Tobacco companies combatted their damaged image with marketing campaigns. These early ads did show women, but they were used to sexualise the appeal of the cigarette, not to target female customers. As the cigarette became a mass produced product, it remained a male habit. In public opinion, only shady figures such as prostitutes would engage in smoking. The Clean Living movements were so influential that in 1908, a woman in New York was arrested for smoking a cigarette in public.2
In Europe, the First World War had the inevitable effect that all military drafts have: while the men are away fighting in the trenches of Verdun, it was women who had to take over typically male jobs. These included works such as farming techniques which required a lot of physical force, construction or munition factory work. The latter were called Munitionettes in the United Kingdom, whose government had, with the Munitions of War Acts of 1915, heavily regulated the production of ammunition, legislating that considerably more women had to be employed in the sector. The work in these factories was very damaging to ones health, since workers were exposed to toxic gases such as Trinitrotoluene (TNT) and nitric acid, causing damages to the immune system and infertility. As a result of increased stress and heavy work, women also picked up the male habit of smoking, as the war did not grant any time for social debates about behavioral policy.
As social attitudes among consumers changed, producers were more than happy to oblige them. What had started during the Great War was consequently picked up by the tobacco industry in the two decades following the war. The first printed ads turned out to be shy in their intention to depict women smoking, such as this Abdulla ad from 1921:
Soon tobacconists recognised the true potential behind female customers, and that serving consumers — even those with ideas the puritans found to be objectionable — could be highly lucrative. In fact, George Washington Hill, president of American Tobacco Co. said in 1928: “It will be like opening a new gold mine right in our front yard”
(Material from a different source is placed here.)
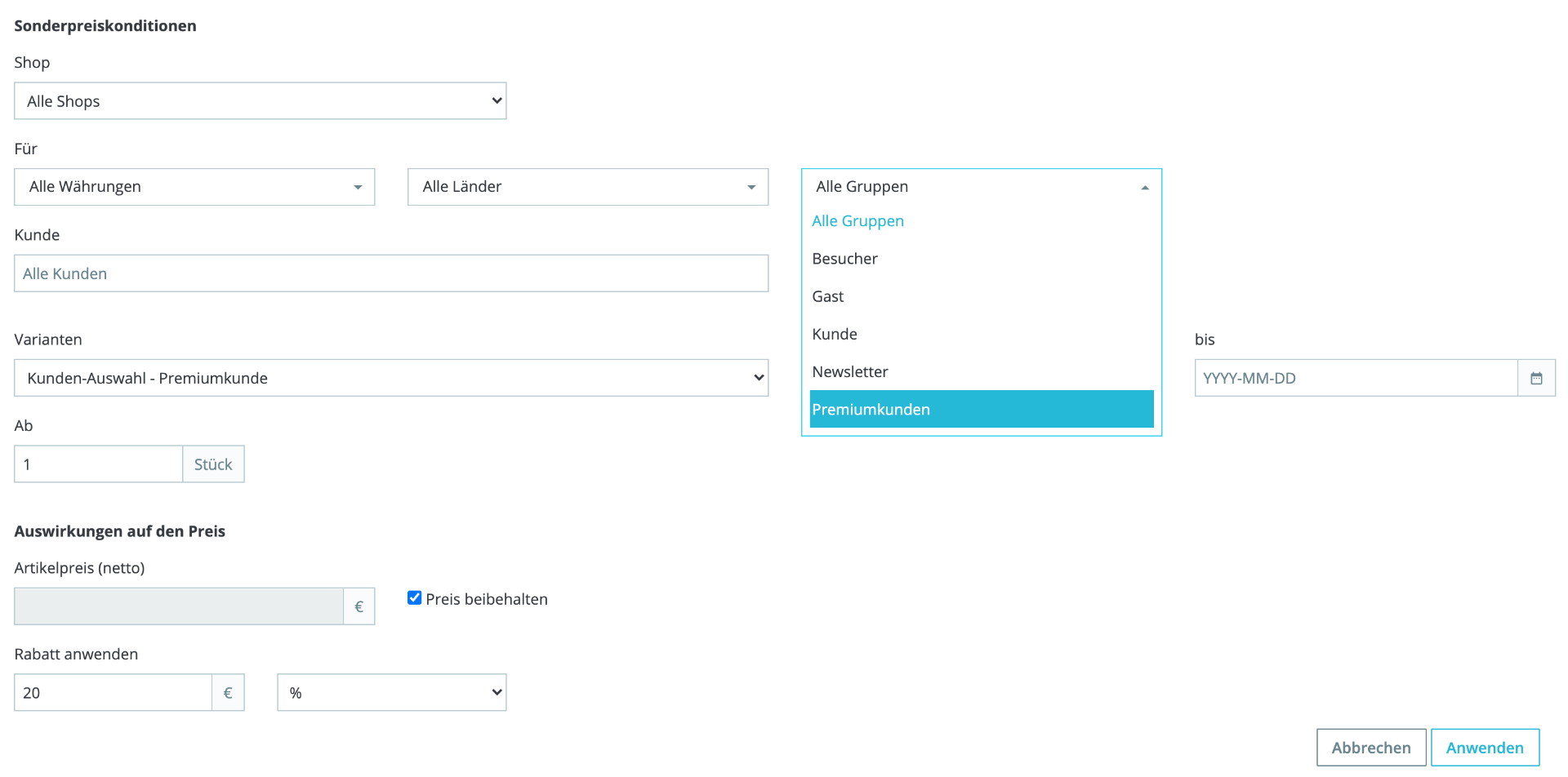
Task: Click the Euro addon next to discount value
Action: pos(228,693)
A gold mine it was indeed. In the upcoming year, companies became more daring, as seen in this 1929 Lucky Strike ad, which blantantly admits that it is advertising cigarettes to women:
The “torch of freedom” was what tobacco companies were selling, and tobacco companies catered to changing perceptions of women through their advertising: it became common for known female actors give endorsement of cigarette products, and Philip Morris even went so far to organise lectures teaching women how to smoke, in order to have them hold it correctly and breath out in a lady-like fashion.”
For many women, cigarettes became a sign of stepping up to men and their patronising attitudes. Cultural change, accelerated by war, became rapid and by the time of World War II, women didn’t need no man to allow them to smoke a cigarette. In 1943, Philipp Morris ran this ad:
Capitalism didn’t care about the image that puritans or other social conservatives tried to impose, as tobacco companies actively lobbied against these views. We can observe the exact same effect in India, where markets are breaking down the caste system. The markets simply attempted to deliver what consumers wanted. No one forced women to buy cigarettes, and no one forced the tobacco companies to sell them. Far from enforcing any sort of moral code, the markets sold what the consumers asked for. We find the same wherever we find markets.
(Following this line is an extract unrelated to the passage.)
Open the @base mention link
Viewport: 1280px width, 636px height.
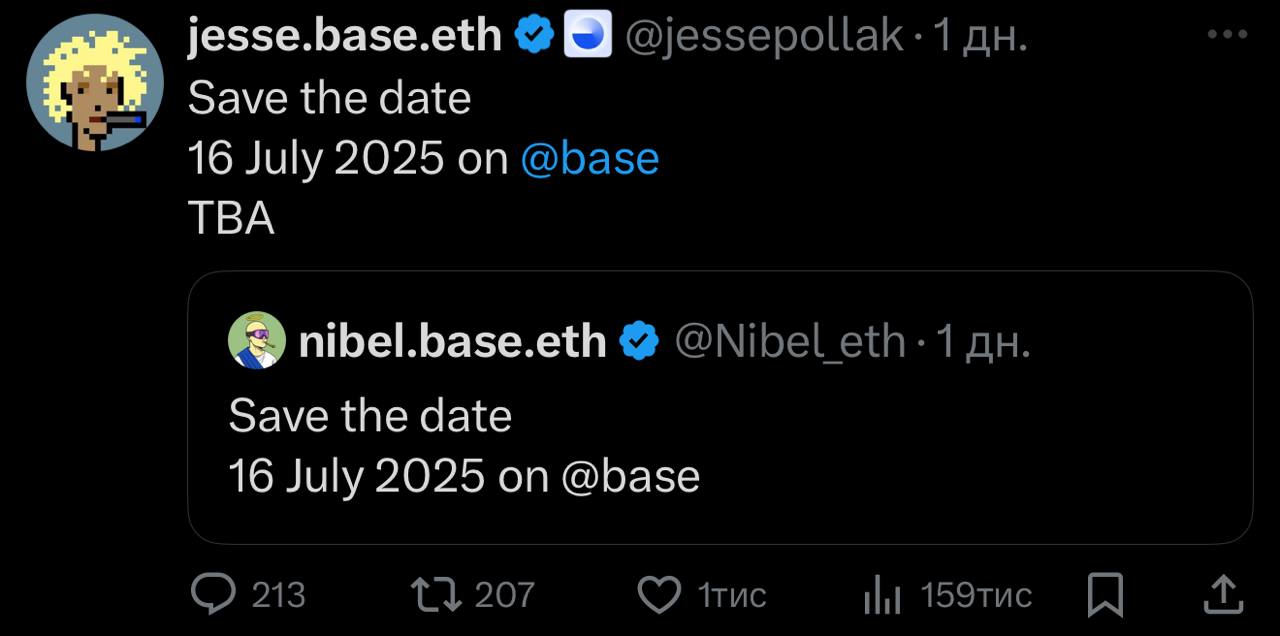[x=590, y=159]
Bill Wirtz is a Law student at Université de Lorraine in Nancy (Eastern France). After starting off in centrist politics in his home country Luxembourg, he changed his mind on the role of government and is now a Local Coordinator for European Students for Liberty and co-editor of ESFL’s blog. On his own blog (www.wirtzbill.wordpress.com), he blogs in four languages, and his articles have been published in daily Luxembourgish newspapers, the Foundation for Economic Education, the Mises Institute, Newsweek, Yahoo News, the Washington Examiner or CapX. This piece was originally published by the Mises Institute.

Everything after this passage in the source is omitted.